A common work related injury involves trauma to the shoulder. Shoulder injuries can involve muscle bruises, broken bones, rotator cuff tears, or dislocations. Some are treated surgical, others conservatively.
The New York State Workers’ Compensation Board Guidelines provide specific directives regarding assessing permanency in these types of cases. Usually, a finding of permanency can be made one-year post surgery or one-year post injury if there is no surgery performed. The finding of permanency is most frequently categorized as a schedule loss of use award for the entire arm.
A 100% loss of use of the entire arm would translate into 312 weeks of compensation. It is extremely rare for a total loss of use to be found. 100% loss of use can only be assessed where there has been an amputation from the elbow to the shoulder.
Other types of injuries qualify for lesser schedule loss of use awards.
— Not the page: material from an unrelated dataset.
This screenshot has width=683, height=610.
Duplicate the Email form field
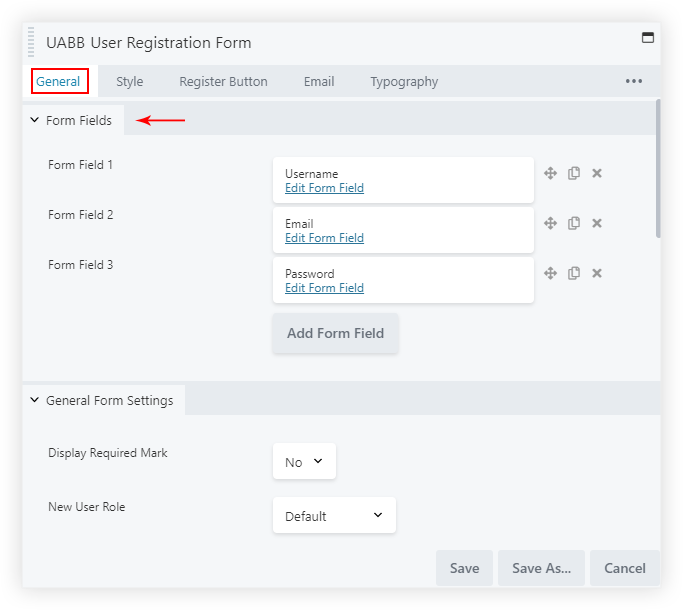[x=574, y=223]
For example, an injury resulting in a very mild defect of extension in the shoulder joint will equal between 7 ½% and 10% schedule loss of use of the entire arm.
A more significant schedule loss of use will usually apply to a total shoulder replacement procedure where the final schedule will usually range from 60% to 66 2/3% loss of the arm.
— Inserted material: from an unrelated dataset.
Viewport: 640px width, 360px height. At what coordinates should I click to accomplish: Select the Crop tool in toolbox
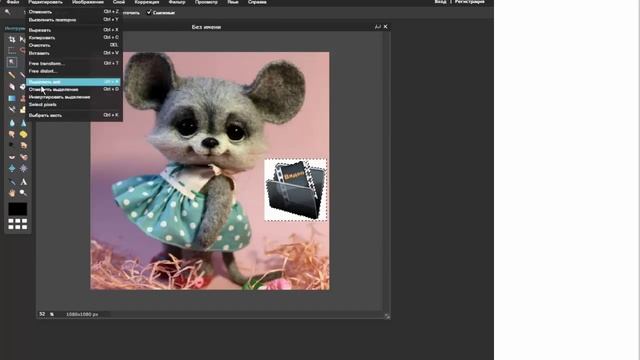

The determination regarding schedule loss of use in a shoulder injury is made by a Law Judge after considering the medical opinions that were offered by the claimant and the insurance carrier. Determining a schedule loss of use is not an exact science and it is entirely possible for different physicians to find different percentage losses based upon their examinations.
Keep in mind that in calculating the amount of money payable for a schedule loss of use award, prior lost wage payments must be deducted from the award.
A permanency determination is usually the most crucial finding in your case and it is very important that the proper percentage be assessed. In some cases, a difference of a few percentage points on a schedule loss of use award can translate into thousands of dollars.